The key reason Willbros listed was described as:

The Company has determined that a material weakness existed at December 31, 2014, over the assessment of significant risks and uncertainties associated with its ability to comply with financial covenants contained in its credit agreements, and over the assessment of its ability to meet its liquidity and capital resource needs for a reasonable period of time, primarily as a result of not reflecting certain business conditions timely and adequately in its forecast process.

In simpler words, this material weakness would not allow for the accurate accounting of total revenues, costs and profits.

Chairman and CEO John McNabb blamed the downturn in energy prices for the predicament, and as a matter of fact he is justified in saying that. Willbros only has a market cap of $139 million, and it deals in the specialty energy infrastructure contractor field, serving the oil, gas, refining, petrochemical and power industries.

As oil has fallen over the months, the bigger companies are tightening their belts, but the smaller guy generally isn’t as flexible. To make matters worse, usually the first to get the hatchet when cutting costs in this situation is the contractor.

Regardless of the situation in whatever industry, failing to report on time does put off investors as well as signaling weakness.
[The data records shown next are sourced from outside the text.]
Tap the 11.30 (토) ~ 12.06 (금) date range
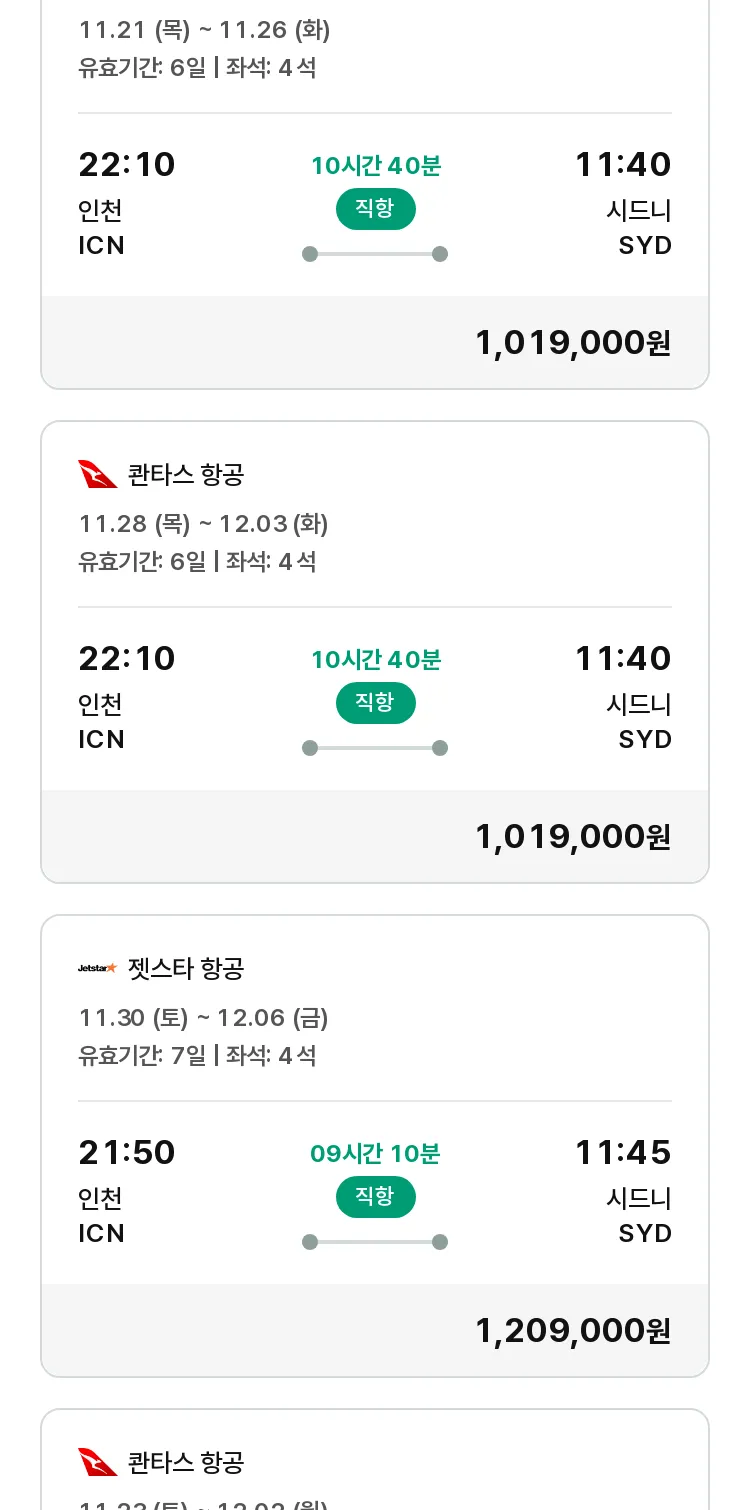This screenshot has width=750, height=1510. coord(204,1018)
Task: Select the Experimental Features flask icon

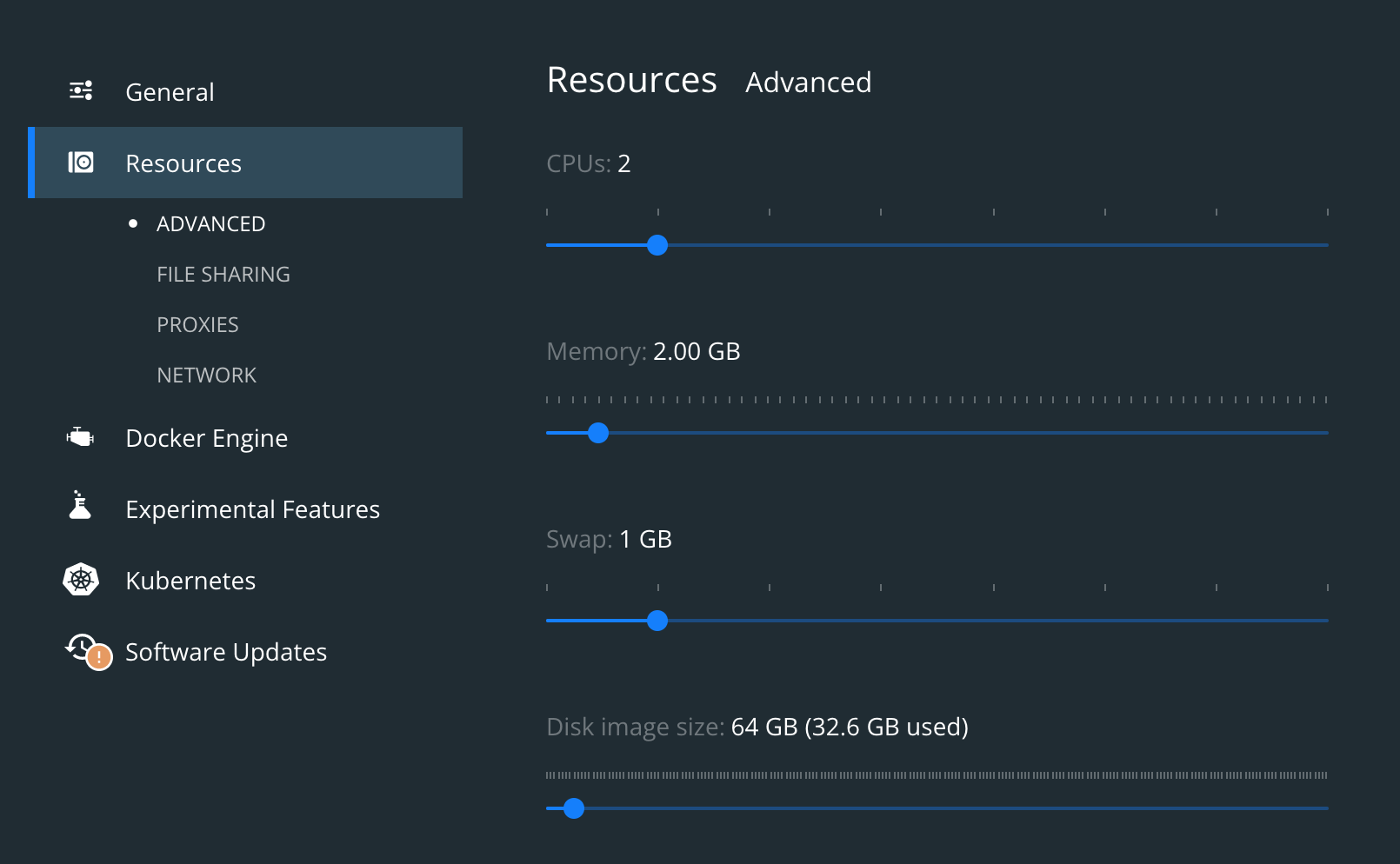Action: pyautogui.click(x=81, y=508)
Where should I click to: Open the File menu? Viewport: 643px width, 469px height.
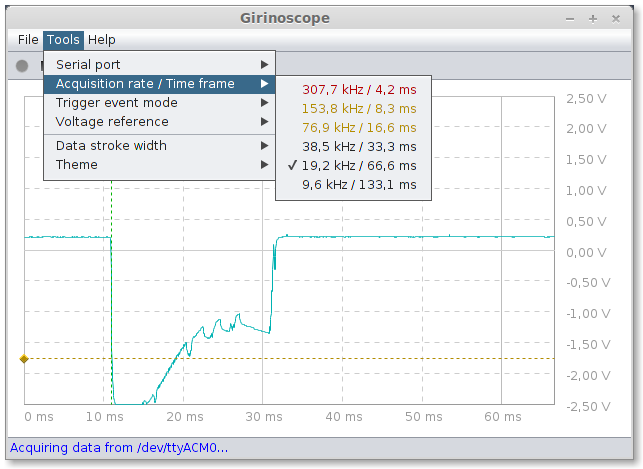(x=28, y=40)
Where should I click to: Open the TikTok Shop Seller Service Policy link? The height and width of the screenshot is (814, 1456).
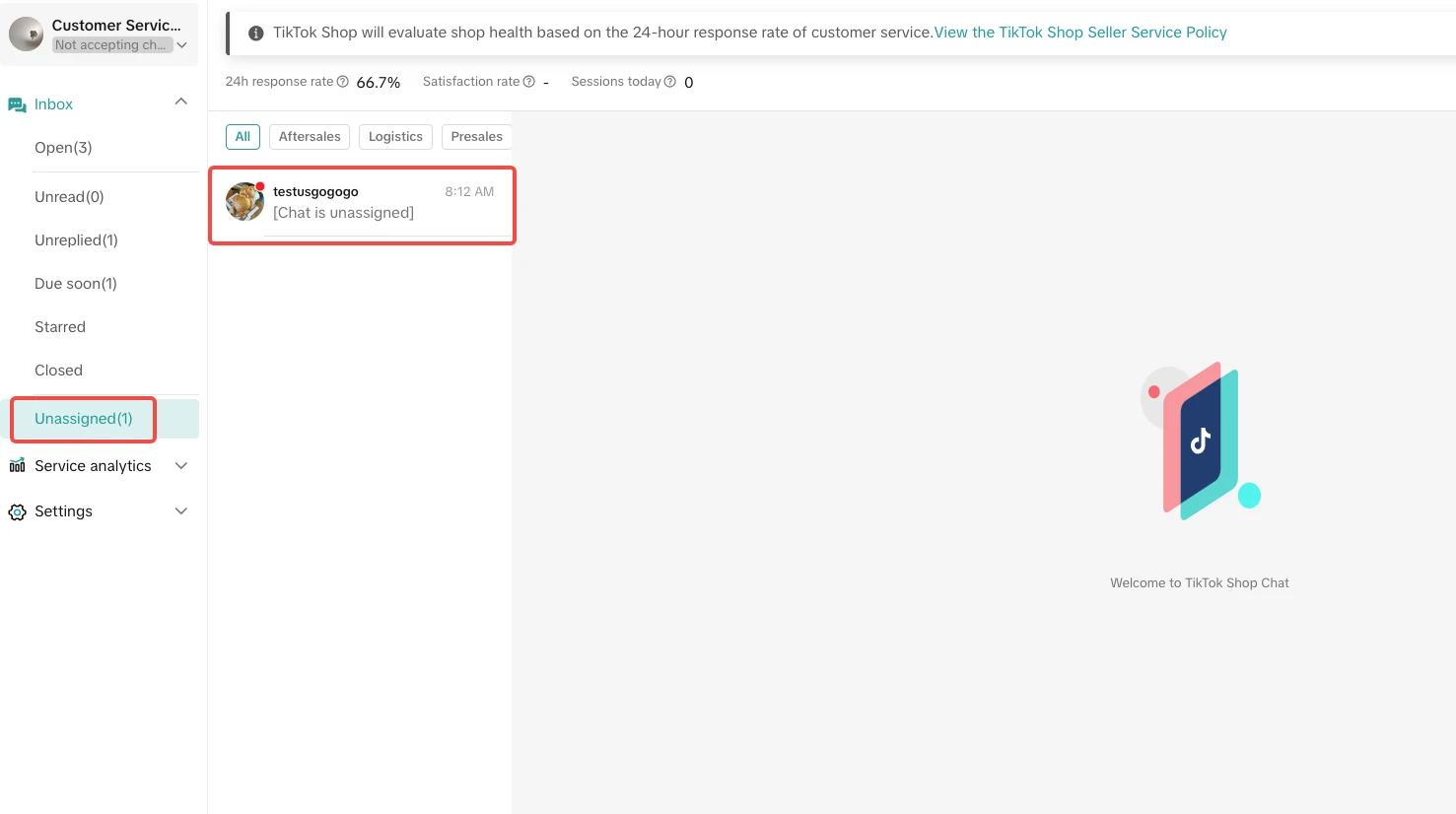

Willbros stock hit a 52-week low during Wednesday’s trading session, falling all the way to $1.50, roughly 73% down from the previous close of $5.48. However the stock did bounce off this low to close at $2.69, up about 80% from the low but down 51% on the day.

The stock has a consensus analyst price target of $5.94 and a 52-week trading range of $1.50 to $13.69. On the day, over 13 million shares have moved, compared to its average daily volume of 411,000.